ENTRIES SUPPLIED start

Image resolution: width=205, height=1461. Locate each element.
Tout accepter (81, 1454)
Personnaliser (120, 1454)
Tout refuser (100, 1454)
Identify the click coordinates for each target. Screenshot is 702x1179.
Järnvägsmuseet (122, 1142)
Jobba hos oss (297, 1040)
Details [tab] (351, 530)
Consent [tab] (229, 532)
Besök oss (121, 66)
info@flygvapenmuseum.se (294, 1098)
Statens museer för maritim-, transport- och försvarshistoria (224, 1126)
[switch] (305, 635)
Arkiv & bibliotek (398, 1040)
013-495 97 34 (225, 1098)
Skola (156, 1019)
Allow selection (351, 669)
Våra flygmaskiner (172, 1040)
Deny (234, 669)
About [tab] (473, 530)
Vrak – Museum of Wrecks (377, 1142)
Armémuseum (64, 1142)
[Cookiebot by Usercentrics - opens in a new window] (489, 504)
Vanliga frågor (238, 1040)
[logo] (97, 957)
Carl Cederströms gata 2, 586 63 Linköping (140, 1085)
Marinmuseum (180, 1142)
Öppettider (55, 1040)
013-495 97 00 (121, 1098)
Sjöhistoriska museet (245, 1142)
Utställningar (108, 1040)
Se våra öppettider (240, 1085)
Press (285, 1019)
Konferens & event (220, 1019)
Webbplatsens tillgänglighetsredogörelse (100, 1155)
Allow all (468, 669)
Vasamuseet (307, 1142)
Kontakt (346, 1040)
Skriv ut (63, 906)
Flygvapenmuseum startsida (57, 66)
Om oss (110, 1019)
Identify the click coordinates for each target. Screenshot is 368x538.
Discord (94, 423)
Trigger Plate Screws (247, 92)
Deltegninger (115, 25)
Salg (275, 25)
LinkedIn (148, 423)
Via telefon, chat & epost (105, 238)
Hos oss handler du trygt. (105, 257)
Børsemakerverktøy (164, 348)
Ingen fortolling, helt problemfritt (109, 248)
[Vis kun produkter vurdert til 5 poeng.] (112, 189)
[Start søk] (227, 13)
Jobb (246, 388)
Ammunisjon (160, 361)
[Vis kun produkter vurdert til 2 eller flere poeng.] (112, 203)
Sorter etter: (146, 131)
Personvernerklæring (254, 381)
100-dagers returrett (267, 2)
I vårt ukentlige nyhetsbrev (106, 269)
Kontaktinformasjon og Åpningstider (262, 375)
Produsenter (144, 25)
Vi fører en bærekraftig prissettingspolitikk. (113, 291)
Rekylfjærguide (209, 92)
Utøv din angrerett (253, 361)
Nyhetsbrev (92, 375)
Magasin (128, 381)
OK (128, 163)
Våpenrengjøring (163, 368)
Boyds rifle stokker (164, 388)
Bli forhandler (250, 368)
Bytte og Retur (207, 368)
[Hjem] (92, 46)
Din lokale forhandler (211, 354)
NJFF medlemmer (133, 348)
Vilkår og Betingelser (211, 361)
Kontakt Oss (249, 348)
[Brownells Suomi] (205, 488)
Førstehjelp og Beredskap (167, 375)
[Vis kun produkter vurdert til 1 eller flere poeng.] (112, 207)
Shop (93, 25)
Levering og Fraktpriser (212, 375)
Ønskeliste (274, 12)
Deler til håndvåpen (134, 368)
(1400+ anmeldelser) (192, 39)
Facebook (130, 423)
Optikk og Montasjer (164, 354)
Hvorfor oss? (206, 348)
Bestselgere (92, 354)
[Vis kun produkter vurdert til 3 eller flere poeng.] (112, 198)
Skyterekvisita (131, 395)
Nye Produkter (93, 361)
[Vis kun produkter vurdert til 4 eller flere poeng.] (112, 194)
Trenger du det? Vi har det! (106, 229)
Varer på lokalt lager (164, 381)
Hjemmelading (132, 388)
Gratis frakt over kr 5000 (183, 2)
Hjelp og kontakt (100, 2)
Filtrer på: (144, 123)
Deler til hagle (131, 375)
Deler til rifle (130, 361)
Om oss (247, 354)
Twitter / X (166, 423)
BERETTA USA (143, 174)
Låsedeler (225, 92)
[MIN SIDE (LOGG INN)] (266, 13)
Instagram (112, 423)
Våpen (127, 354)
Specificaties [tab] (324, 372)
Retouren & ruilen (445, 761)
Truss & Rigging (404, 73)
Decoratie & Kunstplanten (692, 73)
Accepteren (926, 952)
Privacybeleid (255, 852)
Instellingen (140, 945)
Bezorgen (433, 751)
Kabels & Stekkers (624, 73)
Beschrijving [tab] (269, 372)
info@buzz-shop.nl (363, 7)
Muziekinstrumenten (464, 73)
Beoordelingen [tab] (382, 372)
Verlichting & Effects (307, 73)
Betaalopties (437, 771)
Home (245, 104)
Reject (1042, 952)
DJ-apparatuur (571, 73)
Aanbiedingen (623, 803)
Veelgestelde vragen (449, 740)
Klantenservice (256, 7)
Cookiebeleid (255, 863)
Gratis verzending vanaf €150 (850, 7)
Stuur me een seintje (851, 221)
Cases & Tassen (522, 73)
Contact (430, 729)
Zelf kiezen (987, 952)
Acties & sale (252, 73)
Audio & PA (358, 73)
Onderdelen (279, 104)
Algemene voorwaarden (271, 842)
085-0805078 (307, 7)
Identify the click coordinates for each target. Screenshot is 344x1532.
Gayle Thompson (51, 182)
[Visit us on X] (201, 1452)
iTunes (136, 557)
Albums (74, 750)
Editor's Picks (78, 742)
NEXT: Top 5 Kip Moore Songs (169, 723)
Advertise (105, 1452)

ENTRIES SUPPLIED end

GOAL OF THE EXERCISE:
Rewrite all of the records above, replacing "Trigger Plate Screws" with "Trigger Plate Pins" and leaving everything else unchanged.

ANSWER:
Image resolution: width=205, height=1461. Locate each element.
Tout accepter (81, 1454)
Personnaliser (120, 1454)
Tout refuser (100, 1454)
Identify the click coordinates for each target. Screenshot is 702x1179.
Järnvägsmuseet (122, 1142)
Jobba hos oss (297, 1040)
Details [tab] (351, 530)
Consent [tab] (229, 532)
Besök oss (121, 66)
info@flygvapenmuseum.se (294, 1098)
Statens museer för maritim-, transport- och försvarshistoria (224, 1126)
[switch] (305, 635)
Arkiv & bibliotek (398, 1040)
013-495 97 34 (225, 1098)
Skola (156, 1019)
Allow selection (351, 669)
Våra flygmaskiner (172, 1040)
Deny (234, 669)
About [tab] (473, 530)
Vrak – Museum of Wrecks (377, 1142)
Armémuseum (64, 1142)
[Cookiebot by Usercentrics - opens in a new window] (489, 504)
Vanliga frågor (238, 1040)
[logo] (97, 957)
Carl Cederströms gata 2, 586 63 Linköping (140, 1085)
Marinmuseum (180, 1142)
Öppettider (55, 1040)
013-495 97 00 (121, 1098)
Sjöhistoriska museet (245, 1142)
Utställningar (108, 1040)
Se våra öppettider (240, 1085)
Press (285, 1019)
Konferens & event (220, 1019)
Webbplatsens tillgänglighetsredogörelse (100, 1155)
Allow all (468, 669)
Vasamuseet (307, 1142)
Kontakt (346, 1040)
Skriv ut (63, 906)
Flygvapenmuseum startsida (57, 66)
Om oss (110, 1019)
Identify the click coordinates for each target. Screenshot is 368x538.
Discord (94, 423)
Trigger Plate Pins (247, 92)
Deltegninger (115, 25)
Salg (275, 25)
LinkedIn (148, 423)
Via telefon, chat & epost (105, 238)
Hos oss handler du trygt. (105, 257)
Børsemakerverktøy (164, 348)
Ingen fortolling, helt problemfritt (109, 248)
[Vis kun produkter vurdert til 5 poeng.] (112, 189)
[Start søk] (227, 13)
Jobb (246, 388)
Ammunisjon (160, 361)
[Vis kun produkter vurdert til 2 eller flere poeng.] (112, 203)
Sorter etter: (146, 131)
Personvernerklæring (254, 381)
100-dagers returrett (267, 2)
I vårt ukentlige nyhetsbrev (106, 269)
Kontaktinformasjon og Åpningstider (262, 375)
Produsenter (144, 25)
Vi fører en bærekraftig prissettingspolitikk. (113, 291)
Rekylfjærguide (209, 92)
Utøv din angrerett (253, 361)
Nyhetsbrev (92, 375)
Magasin (128, 381)
OK (128, 163)
Våpenrengjøring (163, 368)
Boyds rifle stokker (164, 388)
Bli forhandler (250, 368)
Bytte og Retur (207, 368)
[Hjem] (92, 46)
Din lokale forhandler (211, 354)
NJFF medlemmer (133, 348)
Vilkår og Betingelser (211, 361)
Kontakt Oss (249, 348)
[Brownells Suomi] (205, 488)
Førstehjelp og Beredskap (167, 375)
[Vis kun produkter vurdert til 1 eller flere poeng.] (112, 207)
Shop (93, 25)
Levering og Fraktpriser (212, 375)
Ønskeliste (274, 12)
Deler til håndvåpen (134, 368)
(1400+ anmeldelser) (192, 39)
Facebook (130, 423)
Optikk og Montasjer (164, 354)
Hvorfor oss? (206, 348)
Bestselgere (92, 354)
[Vis kun produkter vurdert til 3 eller flere poeng.] (112, 198)
Skyterekvisita (131, 395)
Nye Produkter (93, 361)
[Vis kun produkter vurdert til 4 eller flere poeng.] (112, 194)
Trenger du det? Vi har det! (106, 229)
Varer på lokalt lager (164, 381)
Hjemmelading (132, 388)
Gratis frakt over kr 5000 (183, 2)
Hjelp og kontakt (100, 2)
Filtrer på: (144, 123)
Deler til hagle (131, 375)
Deler til rifle (130, 361)
Om oss (247, 354)
Twitter / X (166, 423)
BERETTA USA (143, 174)
Låsedeler (225, 92)
[MIN SIDE (LOGG INN)] (266, 13)
Instagram (112, 423)
Våpen (127, 354)
Specificaties [tab] (324, 372)
Retouren & ruilen (445, 761)
Truss & Rigging (404, 73)
Decoratie & Kunstplanten (692, 73)
Accepteren (926, 952)
Privacybeleid (255, 852)
Instellingen (140, 945)
Bezorgen (433, 751)
Kabels & Stekkers (624, 73)
Beschrijving [tab] (269, 372)
info@buzz-shop.nl (363, 7)
Muziekinstrumenten (464, 73)
Beoordelingen [tab] (382, 372)
Verlichting & Effects (307, 73)
Betaalopties (437, 771)
Home (245, 104)
Reject (1042, 952)
DJ-apparatuur (571, 73)
Aanbiedingen (623, 803)
Veelgestelde vragen (449, 740)
Klantenservice (256, 7)
Cookiebeleid (255, 863)
Gratis verzending vanaf €150 (850, 7)
Stuur me een seintje (851, 221)
Cases & Tassen (522, 73)
Contact (430, 729)
Zelf kiezen (987, 952)
Acties & sale (252, 73)
Audio & PA (358, 73)
Onderdelen (279, 104)
Algemene voorwaarden (271, 842)
085-0805078 (307, 7)
Identify the click coordinates for each target. Screenshot is 344x1532.
Gayle Thompson (51, 182)
[Visit us on X] (201, 1452)
iTunes (136, 557)
Albums (74, 750)
Editor's Picks (78, 742)
NEXT: Top 5 Kip Moore Songs (169, 723)
Advertise (105, 1452)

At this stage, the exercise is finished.